* What to work on
Using the passage on the site's server setup, say whether each statement agrees with it: (a) DNS changes through Route 53 usually take no more than five minutes to propagate; (b) Percona can be installed while MySQL stays in place; (c) Memcached is preferred over APC. For each, answer yes or no and quote the deciding words.

** Opening Passage shown block **

DNS is managed through Amazon Route 53 for the EC2 sites, and DreamHost for the DreamHost sites. DNS is a big deal to me.I’m super impatient, so I hate waiting for changes to propagate. With Route53, my propagation time is usually no more than 5 minutes…and if it’s more, I just edit my HOST file to keep working.

Lighttpd, my web server of choice, is a super light weight web server. It’s used on some of the web’s largest websites such as Youtube, Wikipedia, and at one time, Twitter. It’s simple to configure and super easy to maintain. I chose it based on its efficient use of CPU/RAM as well as its built in modules. It’s open source, too!

Percona is the most carefully maintained, independent fork of MySQL, and its benchmark tests show it significantly faster (those here). It’s a drop in replacement, meaning it appears to be MySQL (you access it the same way, login the same way, and yes, tools like PHPMyAdmin work with it). You have to uninstall MySQL before using it, then install Percona after. You can compare Percona vs. MySQL feature sets here (HINT: Percona is better!). I’m currently running version 5.1. As soon as 5.5 comes out of RC stage, I’ll be upgrading as it’s even faster. Database speed is important – WordPress relies heavily on it.

PHP, APC, and Memcached aren’t special. PHP is running as CGI. APC is standard. I keep Memcached installed in case I want to use it (usually for DB/Object caching). When I do, it uses a second EC2 instance for load balance/fault tolerance. I prefer APC as I’ve seen better performance over time (I think most people have).

** Closing Passage shown block **
** Opening Provided information block **

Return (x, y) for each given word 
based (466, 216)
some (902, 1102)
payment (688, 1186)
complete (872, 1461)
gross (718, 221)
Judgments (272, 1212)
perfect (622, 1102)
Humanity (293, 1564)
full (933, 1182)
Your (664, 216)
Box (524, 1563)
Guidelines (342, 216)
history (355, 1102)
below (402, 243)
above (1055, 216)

** Closing Provided information block **

* Output for this exercise
(a) Yes: "With Route53, my propagation time is usually no more than 5 minutes"
(b) No: "You have to uninstall MySQL before using it, then install Percona after."
(c) No: "I prefer APC as I’ve seen better performance over time"